Instructions to follow – Among the entries below, find the lines holding "Service" and copy them.

Records shown –
= Beginning of Section =
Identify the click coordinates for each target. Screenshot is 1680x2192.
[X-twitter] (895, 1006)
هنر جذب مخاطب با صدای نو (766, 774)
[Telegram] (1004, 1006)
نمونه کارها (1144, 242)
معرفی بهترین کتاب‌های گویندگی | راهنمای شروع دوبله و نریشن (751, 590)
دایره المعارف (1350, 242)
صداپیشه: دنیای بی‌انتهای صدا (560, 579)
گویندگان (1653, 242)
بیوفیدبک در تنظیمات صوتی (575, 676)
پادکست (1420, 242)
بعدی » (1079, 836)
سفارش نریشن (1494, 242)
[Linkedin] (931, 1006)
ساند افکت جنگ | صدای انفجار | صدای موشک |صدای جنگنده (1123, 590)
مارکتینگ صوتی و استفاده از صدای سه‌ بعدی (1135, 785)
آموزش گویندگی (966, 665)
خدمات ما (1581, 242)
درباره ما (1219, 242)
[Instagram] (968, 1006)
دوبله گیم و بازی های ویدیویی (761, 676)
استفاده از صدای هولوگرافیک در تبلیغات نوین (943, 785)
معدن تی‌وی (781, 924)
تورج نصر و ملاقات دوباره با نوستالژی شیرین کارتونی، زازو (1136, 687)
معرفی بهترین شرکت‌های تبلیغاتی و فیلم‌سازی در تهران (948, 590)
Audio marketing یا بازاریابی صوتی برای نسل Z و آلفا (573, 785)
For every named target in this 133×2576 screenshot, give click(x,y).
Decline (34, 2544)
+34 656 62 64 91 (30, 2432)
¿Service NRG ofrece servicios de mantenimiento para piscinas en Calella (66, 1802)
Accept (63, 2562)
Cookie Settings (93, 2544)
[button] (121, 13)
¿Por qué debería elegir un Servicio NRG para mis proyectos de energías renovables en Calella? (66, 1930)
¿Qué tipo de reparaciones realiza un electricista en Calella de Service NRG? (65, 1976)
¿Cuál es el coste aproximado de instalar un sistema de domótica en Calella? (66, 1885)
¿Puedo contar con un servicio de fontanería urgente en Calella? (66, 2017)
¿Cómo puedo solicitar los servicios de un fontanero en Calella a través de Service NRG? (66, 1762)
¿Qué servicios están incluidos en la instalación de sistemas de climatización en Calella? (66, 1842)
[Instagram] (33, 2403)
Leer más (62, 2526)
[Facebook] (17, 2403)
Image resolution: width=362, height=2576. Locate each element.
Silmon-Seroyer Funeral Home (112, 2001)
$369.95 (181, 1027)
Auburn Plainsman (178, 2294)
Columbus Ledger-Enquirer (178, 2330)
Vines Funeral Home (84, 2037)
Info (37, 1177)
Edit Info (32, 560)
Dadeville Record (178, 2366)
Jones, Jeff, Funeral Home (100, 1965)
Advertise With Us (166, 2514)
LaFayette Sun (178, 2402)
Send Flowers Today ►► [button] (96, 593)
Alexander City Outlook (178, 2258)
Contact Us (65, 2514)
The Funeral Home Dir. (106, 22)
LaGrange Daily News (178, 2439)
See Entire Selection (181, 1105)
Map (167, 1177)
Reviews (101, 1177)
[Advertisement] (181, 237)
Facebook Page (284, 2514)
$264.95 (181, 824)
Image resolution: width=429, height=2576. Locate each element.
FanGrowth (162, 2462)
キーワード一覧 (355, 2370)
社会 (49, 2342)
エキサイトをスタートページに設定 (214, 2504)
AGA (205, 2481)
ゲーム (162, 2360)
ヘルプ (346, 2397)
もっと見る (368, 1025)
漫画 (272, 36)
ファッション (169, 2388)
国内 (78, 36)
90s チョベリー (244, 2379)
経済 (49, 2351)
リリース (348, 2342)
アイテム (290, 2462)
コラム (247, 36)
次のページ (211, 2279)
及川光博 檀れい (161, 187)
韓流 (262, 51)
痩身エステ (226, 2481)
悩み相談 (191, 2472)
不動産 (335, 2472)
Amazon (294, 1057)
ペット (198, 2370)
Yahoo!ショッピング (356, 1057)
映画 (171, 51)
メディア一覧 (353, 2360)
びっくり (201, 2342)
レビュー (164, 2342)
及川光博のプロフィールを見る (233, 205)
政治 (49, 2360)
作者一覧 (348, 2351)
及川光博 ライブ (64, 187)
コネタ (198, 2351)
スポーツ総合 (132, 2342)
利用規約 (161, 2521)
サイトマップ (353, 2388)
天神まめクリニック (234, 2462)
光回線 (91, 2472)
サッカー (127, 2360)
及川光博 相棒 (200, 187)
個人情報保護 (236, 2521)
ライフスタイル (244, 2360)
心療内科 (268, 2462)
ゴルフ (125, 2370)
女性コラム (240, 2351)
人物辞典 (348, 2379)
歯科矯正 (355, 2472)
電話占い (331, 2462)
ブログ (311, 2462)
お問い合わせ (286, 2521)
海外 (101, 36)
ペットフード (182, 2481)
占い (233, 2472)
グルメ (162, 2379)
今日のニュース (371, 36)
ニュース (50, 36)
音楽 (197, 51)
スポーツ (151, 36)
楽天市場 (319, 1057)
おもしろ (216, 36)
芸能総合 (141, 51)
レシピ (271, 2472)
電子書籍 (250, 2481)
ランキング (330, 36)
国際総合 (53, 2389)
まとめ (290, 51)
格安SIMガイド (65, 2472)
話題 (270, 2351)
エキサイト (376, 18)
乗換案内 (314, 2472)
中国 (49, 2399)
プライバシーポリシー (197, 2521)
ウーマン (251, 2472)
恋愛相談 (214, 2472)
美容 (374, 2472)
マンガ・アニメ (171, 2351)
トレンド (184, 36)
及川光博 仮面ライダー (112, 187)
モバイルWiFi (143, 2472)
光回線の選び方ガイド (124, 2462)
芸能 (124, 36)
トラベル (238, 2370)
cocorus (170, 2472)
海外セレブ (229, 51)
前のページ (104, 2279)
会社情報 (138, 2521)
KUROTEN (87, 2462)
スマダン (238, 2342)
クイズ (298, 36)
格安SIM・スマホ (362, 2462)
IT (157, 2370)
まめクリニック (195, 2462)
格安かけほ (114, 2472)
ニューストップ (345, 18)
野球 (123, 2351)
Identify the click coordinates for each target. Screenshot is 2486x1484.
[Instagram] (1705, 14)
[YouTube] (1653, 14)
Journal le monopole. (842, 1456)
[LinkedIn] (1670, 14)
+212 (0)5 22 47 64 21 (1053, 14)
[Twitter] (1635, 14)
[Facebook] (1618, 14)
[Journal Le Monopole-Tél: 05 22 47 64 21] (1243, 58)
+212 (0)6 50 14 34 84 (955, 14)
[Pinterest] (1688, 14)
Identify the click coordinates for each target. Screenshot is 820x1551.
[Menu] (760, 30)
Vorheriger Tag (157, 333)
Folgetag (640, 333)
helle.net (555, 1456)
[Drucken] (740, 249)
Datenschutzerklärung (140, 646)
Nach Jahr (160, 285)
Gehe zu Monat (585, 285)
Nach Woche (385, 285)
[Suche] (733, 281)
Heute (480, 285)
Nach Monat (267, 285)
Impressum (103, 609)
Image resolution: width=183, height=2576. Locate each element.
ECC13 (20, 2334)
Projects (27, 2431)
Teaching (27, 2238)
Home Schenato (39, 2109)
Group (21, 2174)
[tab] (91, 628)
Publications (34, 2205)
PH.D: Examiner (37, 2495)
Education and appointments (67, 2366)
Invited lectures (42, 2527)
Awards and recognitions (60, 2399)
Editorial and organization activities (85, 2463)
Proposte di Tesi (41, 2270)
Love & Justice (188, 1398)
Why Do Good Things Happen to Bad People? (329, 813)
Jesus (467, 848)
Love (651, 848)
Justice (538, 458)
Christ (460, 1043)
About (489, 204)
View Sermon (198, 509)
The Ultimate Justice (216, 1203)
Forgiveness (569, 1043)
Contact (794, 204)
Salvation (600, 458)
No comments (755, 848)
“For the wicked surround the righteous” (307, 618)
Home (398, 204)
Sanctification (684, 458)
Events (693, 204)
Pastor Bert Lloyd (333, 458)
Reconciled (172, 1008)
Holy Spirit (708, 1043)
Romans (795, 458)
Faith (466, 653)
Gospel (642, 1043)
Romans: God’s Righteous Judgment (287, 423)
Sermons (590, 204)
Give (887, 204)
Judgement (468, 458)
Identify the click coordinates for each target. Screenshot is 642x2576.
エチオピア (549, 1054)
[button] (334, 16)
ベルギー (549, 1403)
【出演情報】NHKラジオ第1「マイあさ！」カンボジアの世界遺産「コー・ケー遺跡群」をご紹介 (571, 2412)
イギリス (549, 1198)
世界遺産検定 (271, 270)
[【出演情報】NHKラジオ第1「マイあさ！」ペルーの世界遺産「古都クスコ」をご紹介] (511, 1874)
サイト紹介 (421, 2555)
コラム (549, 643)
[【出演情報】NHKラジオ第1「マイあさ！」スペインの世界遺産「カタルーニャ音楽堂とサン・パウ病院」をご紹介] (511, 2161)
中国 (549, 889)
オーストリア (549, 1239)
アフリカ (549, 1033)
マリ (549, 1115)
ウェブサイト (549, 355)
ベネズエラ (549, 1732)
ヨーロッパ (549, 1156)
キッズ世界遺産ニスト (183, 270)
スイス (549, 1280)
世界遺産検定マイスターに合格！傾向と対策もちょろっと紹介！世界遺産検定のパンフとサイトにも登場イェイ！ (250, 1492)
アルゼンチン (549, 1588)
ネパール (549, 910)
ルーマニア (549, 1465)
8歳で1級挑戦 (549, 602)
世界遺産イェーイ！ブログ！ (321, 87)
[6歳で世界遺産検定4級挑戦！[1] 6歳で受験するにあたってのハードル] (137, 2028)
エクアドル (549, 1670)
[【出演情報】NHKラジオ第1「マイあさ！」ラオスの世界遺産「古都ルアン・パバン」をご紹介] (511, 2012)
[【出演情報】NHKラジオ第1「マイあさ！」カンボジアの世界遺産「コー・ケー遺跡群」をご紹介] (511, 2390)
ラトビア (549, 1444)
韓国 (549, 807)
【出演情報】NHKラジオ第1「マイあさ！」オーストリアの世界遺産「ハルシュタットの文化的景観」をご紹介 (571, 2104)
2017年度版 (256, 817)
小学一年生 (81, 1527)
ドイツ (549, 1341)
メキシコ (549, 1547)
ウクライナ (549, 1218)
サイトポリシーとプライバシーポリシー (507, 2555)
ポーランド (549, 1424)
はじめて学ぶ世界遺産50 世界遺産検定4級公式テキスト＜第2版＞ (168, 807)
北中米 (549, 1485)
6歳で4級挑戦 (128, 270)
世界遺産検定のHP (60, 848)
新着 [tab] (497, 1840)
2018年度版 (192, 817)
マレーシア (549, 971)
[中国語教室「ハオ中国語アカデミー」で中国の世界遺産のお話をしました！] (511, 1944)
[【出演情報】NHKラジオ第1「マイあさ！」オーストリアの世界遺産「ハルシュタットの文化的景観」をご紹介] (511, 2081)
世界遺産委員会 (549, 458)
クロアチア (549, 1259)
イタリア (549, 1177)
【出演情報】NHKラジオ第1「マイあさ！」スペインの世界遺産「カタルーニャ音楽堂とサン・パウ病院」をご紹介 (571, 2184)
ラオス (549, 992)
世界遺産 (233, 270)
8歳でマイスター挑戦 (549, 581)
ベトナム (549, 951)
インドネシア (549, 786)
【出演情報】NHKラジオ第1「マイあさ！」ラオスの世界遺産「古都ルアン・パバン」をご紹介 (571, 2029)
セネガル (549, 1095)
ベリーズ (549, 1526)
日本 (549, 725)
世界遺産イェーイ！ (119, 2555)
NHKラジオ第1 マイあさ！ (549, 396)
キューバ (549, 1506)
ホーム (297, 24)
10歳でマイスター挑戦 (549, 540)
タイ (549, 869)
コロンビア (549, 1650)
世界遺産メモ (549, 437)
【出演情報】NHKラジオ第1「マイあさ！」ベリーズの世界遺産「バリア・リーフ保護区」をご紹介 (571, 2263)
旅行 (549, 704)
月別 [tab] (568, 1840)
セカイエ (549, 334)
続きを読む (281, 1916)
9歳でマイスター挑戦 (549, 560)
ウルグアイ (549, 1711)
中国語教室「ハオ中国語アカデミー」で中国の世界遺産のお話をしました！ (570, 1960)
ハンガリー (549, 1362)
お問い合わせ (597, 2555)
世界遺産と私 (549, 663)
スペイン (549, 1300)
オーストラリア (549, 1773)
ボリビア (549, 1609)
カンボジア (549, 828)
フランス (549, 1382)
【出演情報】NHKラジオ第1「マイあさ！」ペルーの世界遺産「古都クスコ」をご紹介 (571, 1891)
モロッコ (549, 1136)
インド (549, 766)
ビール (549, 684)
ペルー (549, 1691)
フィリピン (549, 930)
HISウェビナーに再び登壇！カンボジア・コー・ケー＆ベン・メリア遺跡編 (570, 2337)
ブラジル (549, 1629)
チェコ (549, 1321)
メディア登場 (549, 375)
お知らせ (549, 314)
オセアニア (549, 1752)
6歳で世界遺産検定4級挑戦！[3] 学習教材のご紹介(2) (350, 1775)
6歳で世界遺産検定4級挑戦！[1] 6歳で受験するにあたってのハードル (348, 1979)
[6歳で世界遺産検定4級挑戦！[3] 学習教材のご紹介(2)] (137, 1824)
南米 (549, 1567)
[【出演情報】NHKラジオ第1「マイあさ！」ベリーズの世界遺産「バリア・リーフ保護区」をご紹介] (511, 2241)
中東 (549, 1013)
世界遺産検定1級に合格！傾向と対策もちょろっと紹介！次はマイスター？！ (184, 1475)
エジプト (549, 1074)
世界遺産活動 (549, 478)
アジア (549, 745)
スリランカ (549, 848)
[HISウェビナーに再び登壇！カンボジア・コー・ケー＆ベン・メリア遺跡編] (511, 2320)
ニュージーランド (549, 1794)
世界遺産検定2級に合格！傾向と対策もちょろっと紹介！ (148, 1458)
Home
= End of Section =
Solution –
¿Service NRG ofrece servicios de mantenimiento para piscinas en Calella (66, 1802)
¿Qué tipo de reparaciones realiza un electricista en Calella de Service NRG? (65, 1976)
¿Cómo puedo solicitar los servicios de un fontanero en Calella a través de Service NRG? (66, 1762)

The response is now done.